Instructions for the task:
Would you transcribe only the lines below, from the one containing "Instruction: Click the Ashburn legend dot" through the end of the material, exactly and with no pictures?

Records for processing:
####
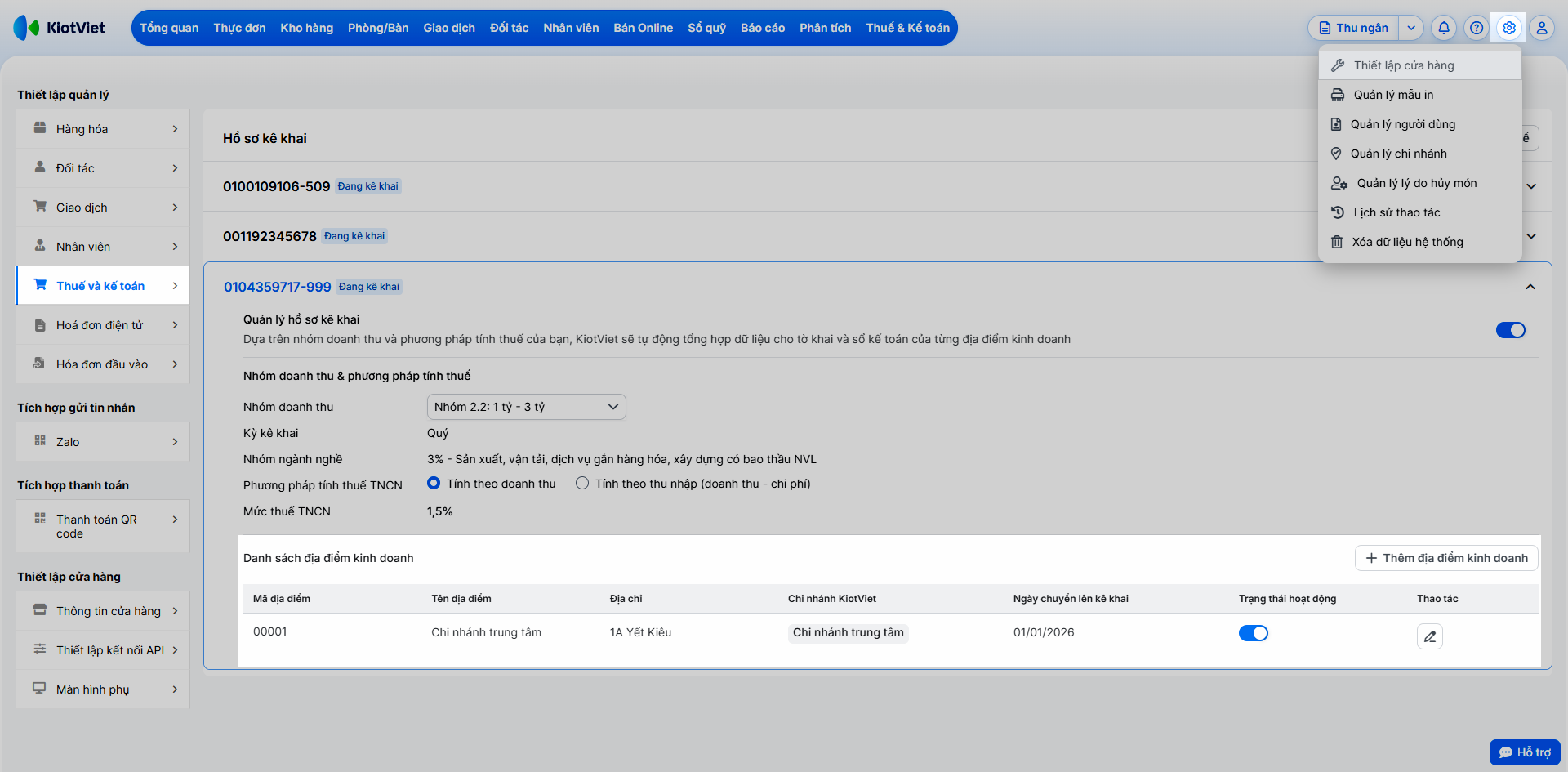Click the settings gear icon
The height and width of the screenshot is (772, 1568).
click(1508, 28)
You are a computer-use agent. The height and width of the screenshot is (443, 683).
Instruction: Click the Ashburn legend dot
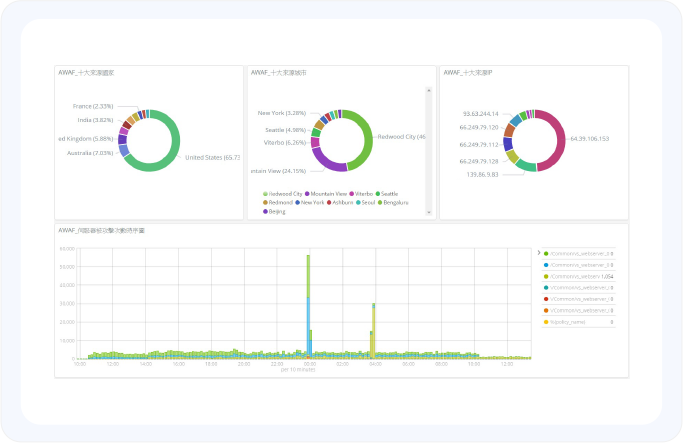point(328,202)
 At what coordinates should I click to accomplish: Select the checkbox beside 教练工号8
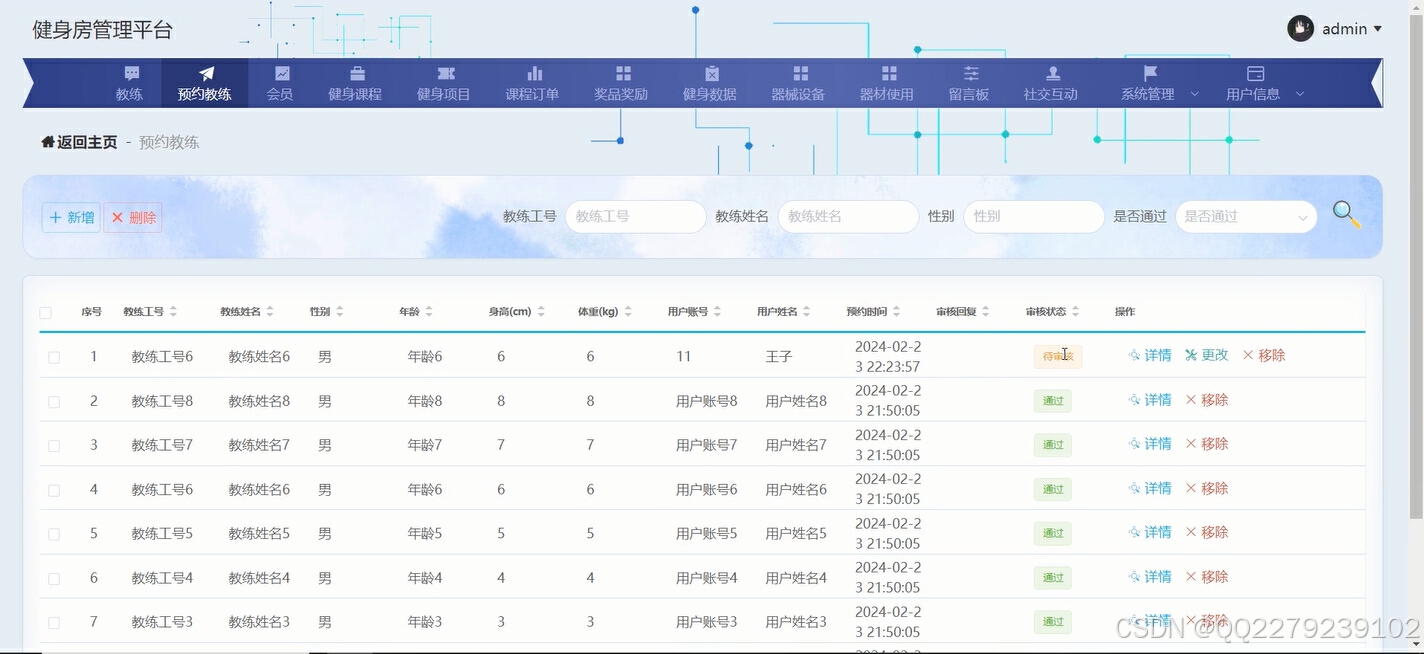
####
Answer below:
Instruction: Click the Ashburn legend dot
point(328,202)
 At what coordinates should I click to accomplish: Select the checkbox beside 教练工号8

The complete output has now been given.